The survey found significant increases in declining morale, workload, burnout, and financial struggle. NZCTU President, Richard Wagstaff commented, “We’ve been running this survey since 2019, and I have never seen such a negative response. People are in fear for their jobs and their businesses, their ability to keep their homes, and for their health.”
Like I said, tough times.
Here’s the thing. Restructuring is part of business. But it can (and should) be done strategically with proper change management and genuine care toward workers - training, coaching, pastoral care, decent redundancy provisions.
This reactive, cost-cutting approach is like buying a secondhand, one-star energy rating household appliance. It does the job short-term but requires more maintenance long-term.
And you get lint everywhere.
The consultant paradox.
Back to that irony I mentioned earlier.
At least 28 government organisations hired external consultants to advise on and manage restructuring processes. The total cost of the cost-cutting efforts was reportedly over $5 million.
Perhaps there is reasonable rationale - “It's cheaper to bring in external expertise temporarily than to hire permanent organisational design and change management staff”. Technically, it’s true. A six-month consulting engagement costs less than years of salary and benefits. “Contractor” was practically profanity in the 2024 public sector, so that option was off the table.
Optically? Paying consultants six-figure fees to eliminate other people's jobs while claiming fiscal necessity is... well, let's just say the PSA weren't wrong to call it "deeply ironic”.

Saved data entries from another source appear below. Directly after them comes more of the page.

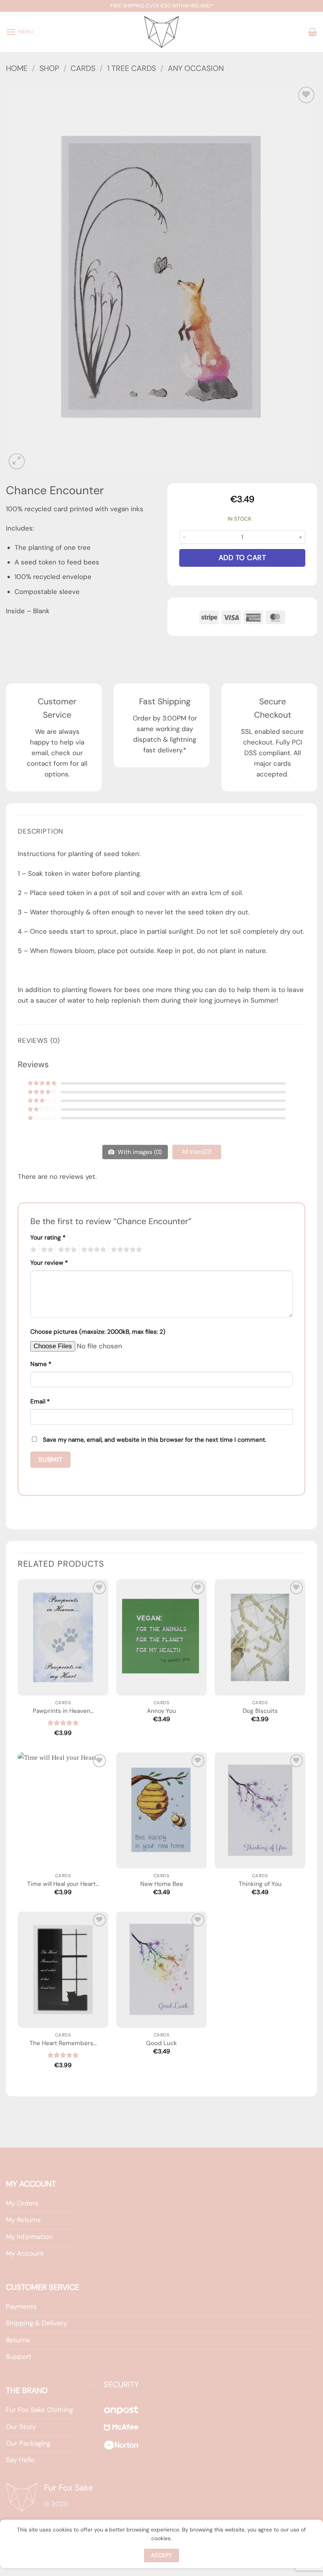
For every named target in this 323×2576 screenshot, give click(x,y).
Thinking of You (260, 1884)
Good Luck (161, 2043)
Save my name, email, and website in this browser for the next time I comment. (154, 1440)
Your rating (47, 1237)
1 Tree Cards (131, 68)
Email (40, 1401)
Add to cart (242, 557)
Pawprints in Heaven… (63, 1711)
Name (40, 1364)
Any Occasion (196, 68)
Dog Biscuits (260, 1711)
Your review (49, 1263)
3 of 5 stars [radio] (66, 1250)
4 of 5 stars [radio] (92, 1250)
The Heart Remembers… (63, 2043)
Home (17, 68)
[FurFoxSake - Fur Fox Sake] (161, 32)
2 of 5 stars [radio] (46, 1250)
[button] (20, 32)
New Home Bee (161, 1884)
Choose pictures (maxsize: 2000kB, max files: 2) (97, 1332)
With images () (139, 1152)
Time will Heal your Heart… (63, 1884)
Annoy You (161, 1711)
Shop (49, 68)
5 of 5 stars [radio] (125, 1250)
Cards (83, 68)
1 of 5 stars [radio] (32, 1250)
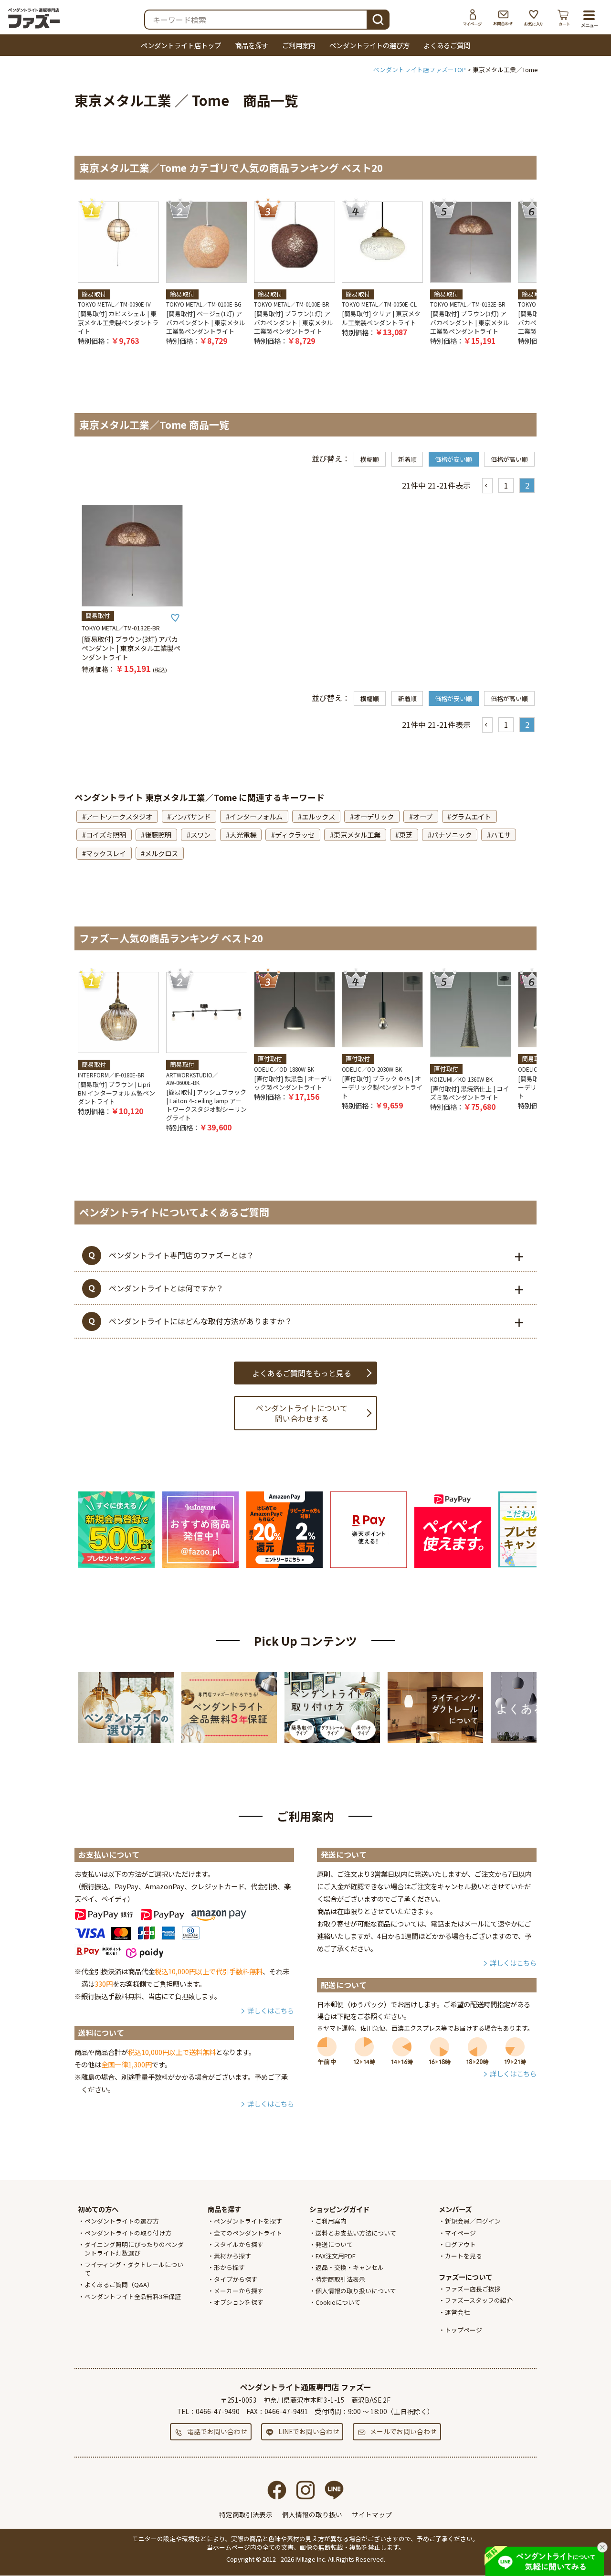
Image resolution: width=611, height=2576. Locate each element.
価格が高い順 (509, 459)
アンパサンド (191, 816)
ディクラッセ (295, 835)
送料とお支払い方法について (356, 2232)
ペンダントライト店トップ (181, 45)
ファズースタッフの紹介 (479, 2300)
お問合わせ (503, 18)
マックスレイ (106, 853)
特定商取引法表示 (340, 2279)
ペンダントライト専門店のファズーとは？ (181, 1255)
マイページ (472, 18)
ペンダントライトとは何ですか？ (166, 1288)
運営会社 (457, 2312)
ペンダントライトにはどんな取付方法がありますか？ (200, 1321)
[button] (487, 485)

(And this is literally coming from one of those consultants.)
What happens next?
So where does this leave us?
Unemployment at 5.2% and rising. Public sector capacity significantly reduced. Private sector engineering and construction struggling. Morale at historic lows. And a workforce increasingly anxious about job security even as they’re asked to be more productive with fewer resources. Should I mention ‘brain drain’?

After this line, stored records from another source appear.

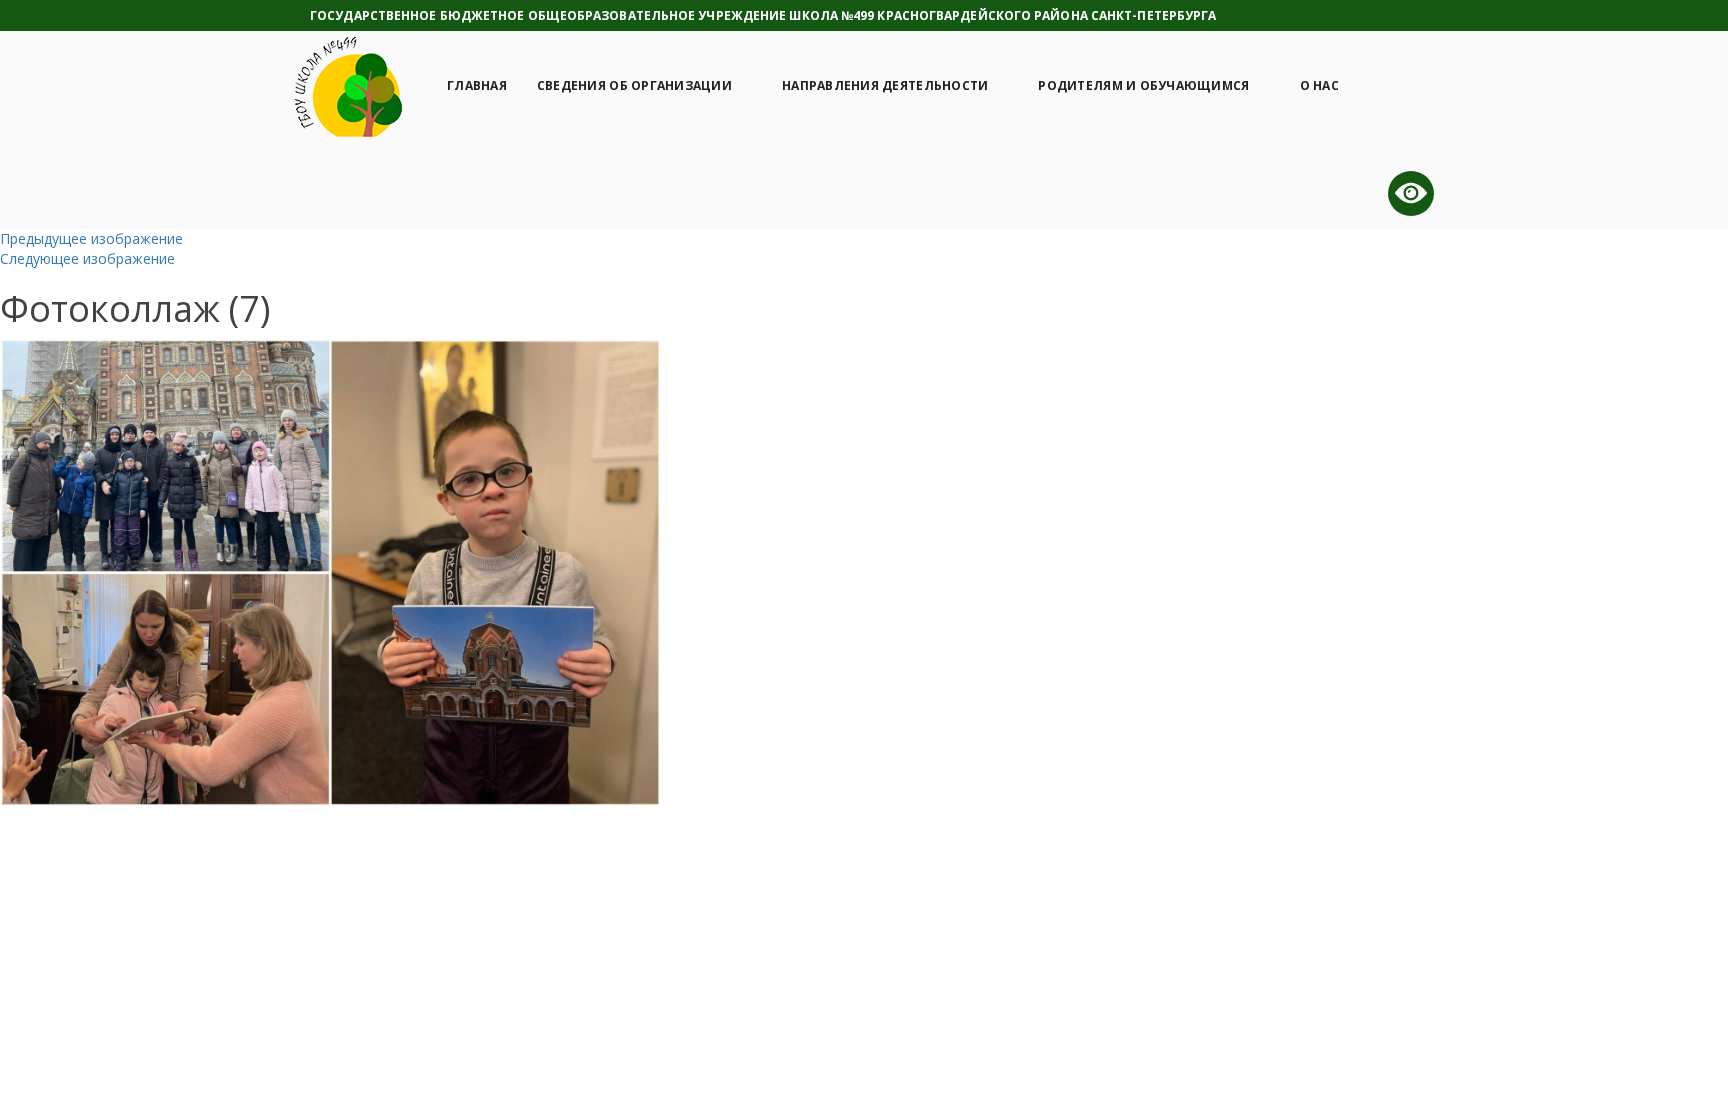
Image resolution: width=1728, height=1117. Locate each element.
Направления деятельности (885, 85)
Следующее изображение (87, 258)
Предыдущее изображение (91, 238)
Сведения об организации (634, 85)
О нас (1319, 85)
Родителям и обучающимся (1143, 85)
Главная (477, 85)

Who knows whether the economy will stabilise or if we should brace for a fifth wave. Either way, one thing is for certain:
New Zealand needs to get serious about restructuring, layoffs, and workforce transition support.
Everything I’ve talked about actually points to why we started Hawthorne Ventures. We’ve seen the trends and we’ve been part of the landscape. We were adamant about there being a better approach to the significant workforce changes hitting New Zealand over the past few years.
Restructuring and lay-offs might end up being the employment landscape flavour of the decade, but they don’t need to be as brutal and short-sighted as we have allowed over the past five years.
I can’t help myself - one last thing.
If you’re a leader about to go through a restructure… please, please, remember change management.
Key Data Summary:
Pre-COVID (2015-2019): ~3,500 estimated annual job losses
COVID Period (2020-2021): ~14,000 pandemic-related losses
Post-COVID (2022-2023): ~5,000 (recovery period with a tight labour market)
Current Wave (2024-2025): ~10,000 primarily public sector losses
Unemployment trajectory: 3.3% (2022) to 5.2% (June 2025)
Company liquidations: 2,503 (whole year, 2024) and 1,270 (first half, 2025)
The numbers matter. The stories behind them matter more. And the people in those stories matter most.